**BRANO CITATO:**
*-*-*
IO SONO LA LUCE DEL MONDO IL VANGELO DEL GIORNO XVII DOMENICA E SETTIMANA DEL TEMPO ORDINARIO ANNO B IL VANGELO NEL 21° SECOLO
O Dio, nostra forza e nostra speranza, effondi su di noi la tua misericordia
TESTO:-
Dal Vangelo secondo Giovanni. (Gv 6,1-15)
In quel tempo, Gesù passò all'altra riva del mare di Galilea, cioè di
Tiberìade, e lo seguiva una grande folla, perché vedeva i segni che compiva
sugli infermi. Gesù salì sul monte e là si pose a sedere con i suoi discepoli.
Era vicina la Pasqua, la festa dei Giudei.
Allora Gesù, alzàti gli occhi, vide che una grande folla veniva da lui e disse
a Filippo: «Dove potremo comprare il pane perché costoro abbiano da mangiare?».
Diceva così per metterlo alla prova; egli infatti sapeva quello che stava per
compiere. Gli rispose Filippo: «Duecento denari di pane non sono sufficienti
neppure perché ognuno possa riceverne un pezzo».
Gli disse allora uno dei suoi discepoli, Andrea, fratello di Simon Pietro: «C'è
qui un ragazzo che ha cinque pani d'orzo e due pesci; ma che cos'è questo per
tanta gente?». Rispose Gesù: «Fateli sedere». C'era molta erba in quel luogo.
Si misero dunque a sedere ed erano circa cinquemila uomini.
Allora Gesù prese i pani e, dopo aver reso grazie, li diede a quelli che erano
seduti, e lo stesso fece dei pesci, quanto ne volevano. E quando furono
saziati, disse ai suoi discepoli: «Raccogliete i pezzi avanzati, perché nulla
vada perduto». Li raccolsero e riempirono dodici canestri con i pezzi dei
cinque pani d'orzo, avanzati a coloro che avevano mangiato.
Allora la gente, visto il segno che egli aveva compiuto, diceva: «Questi è
davvero il profeta, colui che viene nel mondo!». Ma Gesù, sapendo che venivano
a prenderlo per farlo re, si ritirò di nuovo sul monte, lui da solo. Parola del
Signore.
RIFLESSIONI
Tutti gli evangelisti ci riportano il racconto del miracolo
della moltiplicazione dei pani. Si tratta di nutrire una grande folla di
persone e di seguaci di Gesù, radunati sulla riva nord-est del lago di
Tiberiade (cf. Mt 14,13-21; Mc 6,32-44; Lc 9,10b-17). Come dimostra
l'atteggiamento dei partecipanti, essi interpretano questo pasto come un segno messianico.
La tradizione ebraica voleva che il Messia rinnovasse i miracoli compiuti da
Mosè durante la traversata del deserto. Ecco perché, secondo questa attesa
messianica, si chiamava "profeta" il futuro Salvatore, cioè "l'ultimo Mosè".
Infatti, secondo il Deuteronomio, Dio aveva promesso a Mosè prima della sua
morte: "Io susciterò loro un profeta in mezzo ai loro fratelli e gli porrò in
bocca le mie parole ed egli dirà loro quanto io gli comanderò" (Dt 18,18). Ecco
perché le persone che sono presenti durante la moltiplicazione dei pani cercano
di proclamare re Gesù. Ma Gesù si rifiuta, perché la sua missione non è
politica, ma religiosa.
*-*-*
**RICHIESTA SCRITTA A:** Inserisci in un elenco numerato le righe dei record. Parti dalla riga che contiene "Task: Open the #FinDeSemana hashtag" e arriva fino all'ultima riga dei record, tralasciando le righe vuote e le immagini.
*-*-*
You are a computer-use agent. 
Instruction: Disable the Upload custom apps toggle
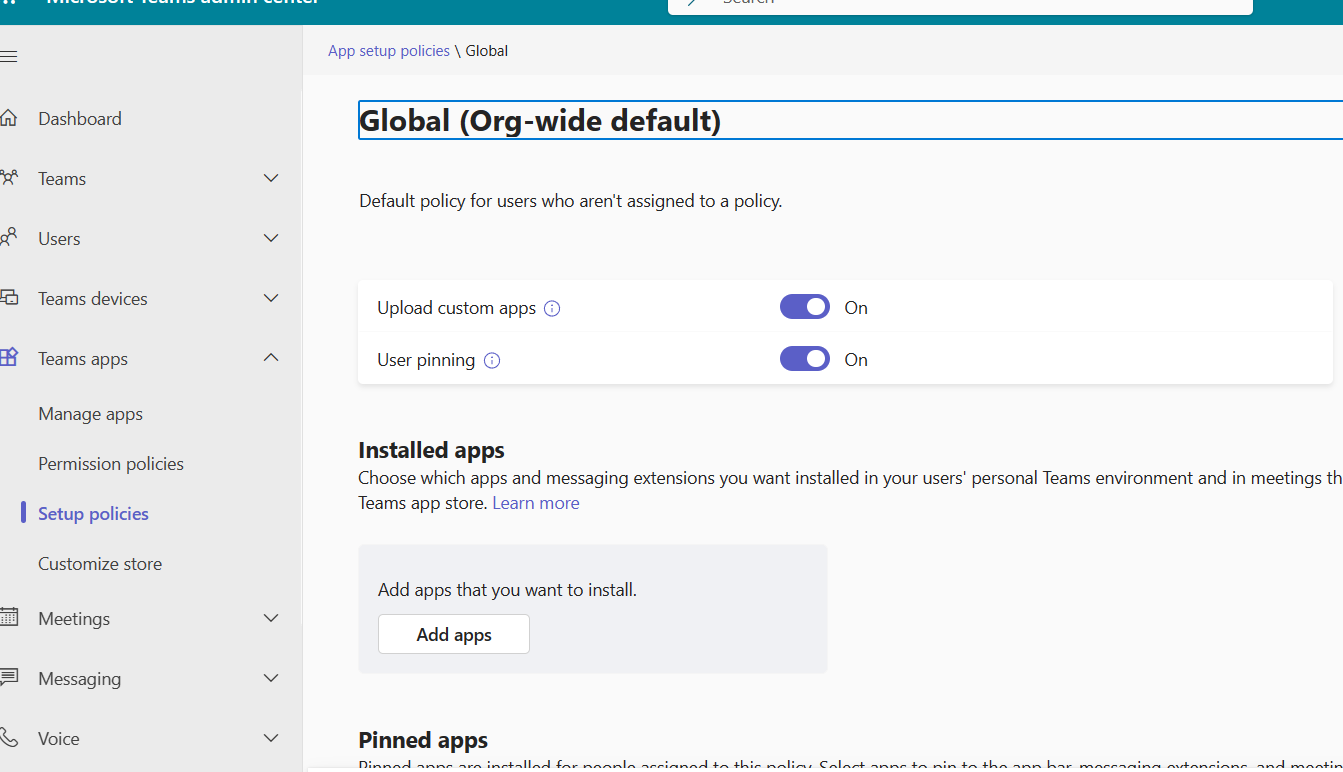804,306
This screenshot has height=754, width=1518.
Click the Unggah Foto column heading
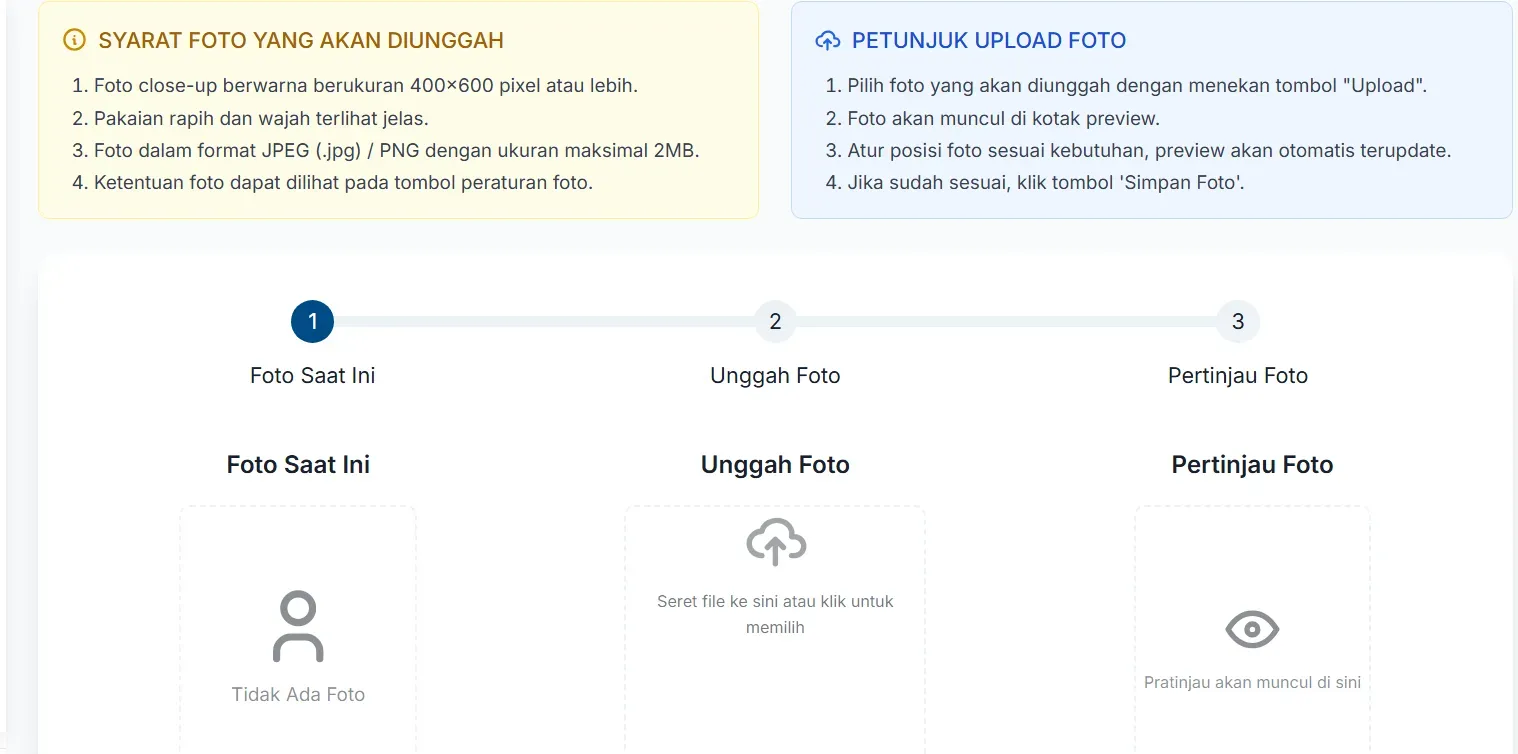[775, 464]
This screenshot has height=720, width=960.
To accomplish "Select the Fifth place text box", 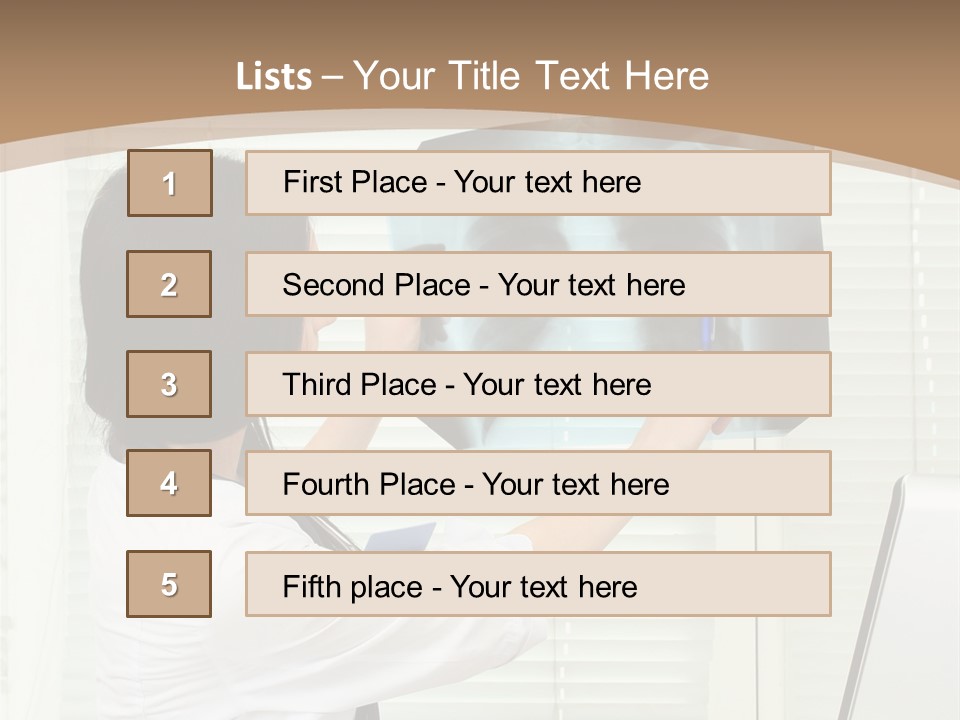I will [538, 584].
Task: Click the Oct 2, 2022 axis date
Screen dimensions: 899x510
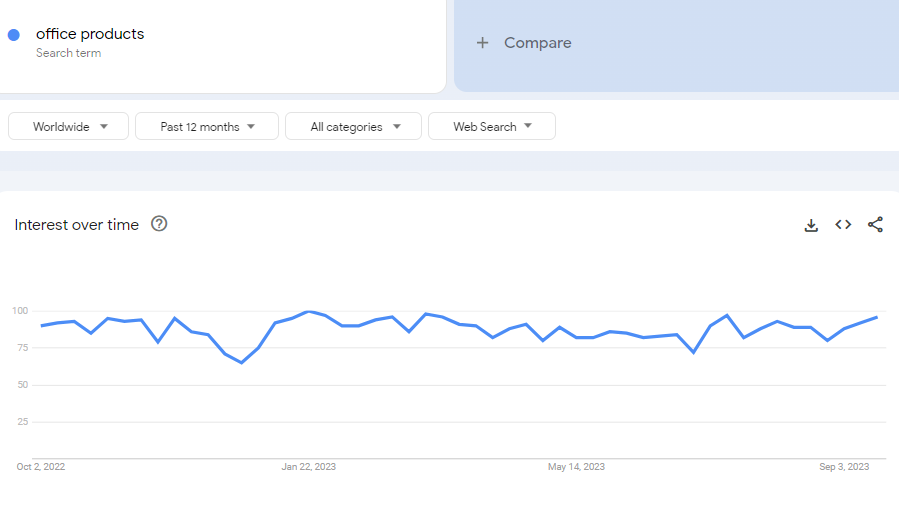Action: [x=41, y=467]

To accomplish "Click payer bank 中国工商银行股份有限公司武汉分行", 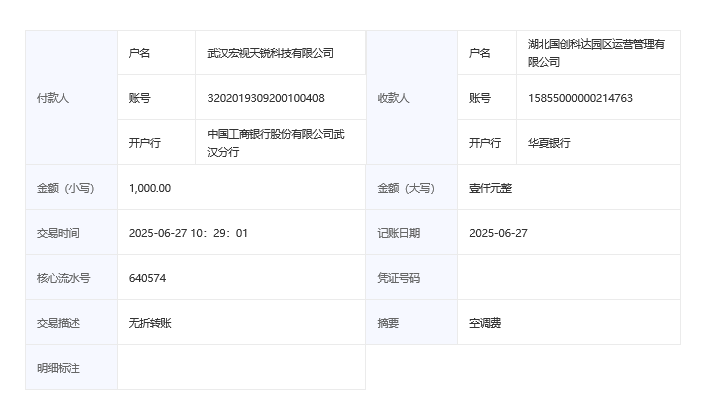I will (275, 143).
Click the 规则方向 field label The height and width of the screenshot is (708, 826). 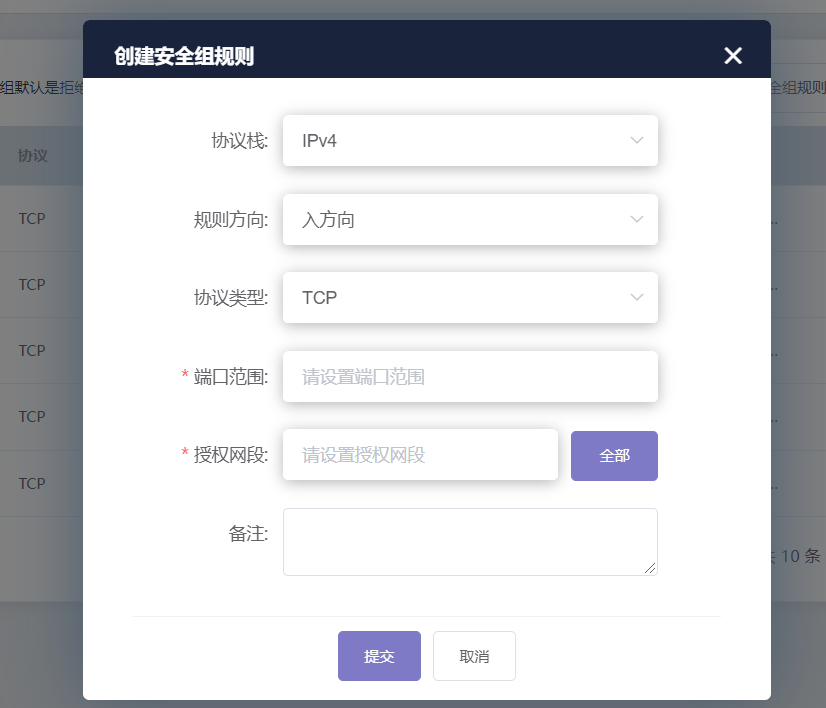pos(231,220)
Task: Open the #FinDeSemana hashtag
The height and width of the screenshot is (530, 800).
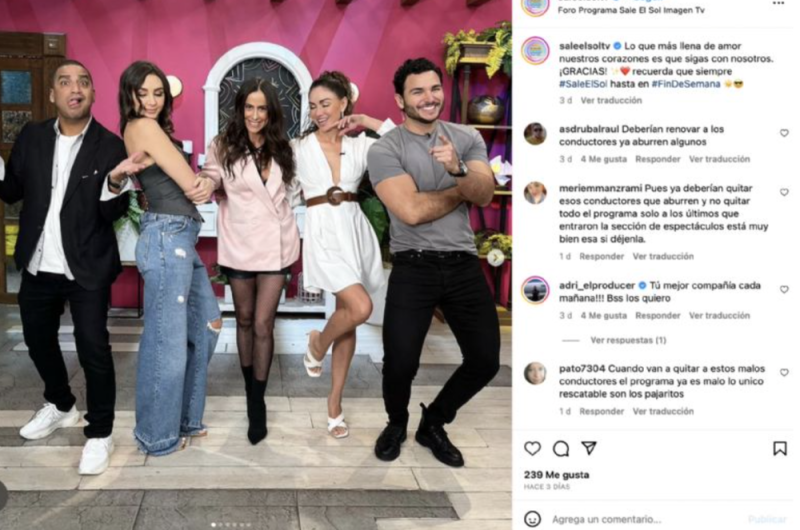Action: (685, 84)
*-*-*
**RICHIESTA SCRITTA B:** Nel brano citato, quanti canestri riempirono i discepoli con i pezzi avanzati?

**RISPOSTA A:**
1. Task: Open the #FinDeSemana hashtag
2. The height and width of the screenshot is (530, 800).
3. Action: (685, 84)

**RISPOSTA B:** Dodici canestri.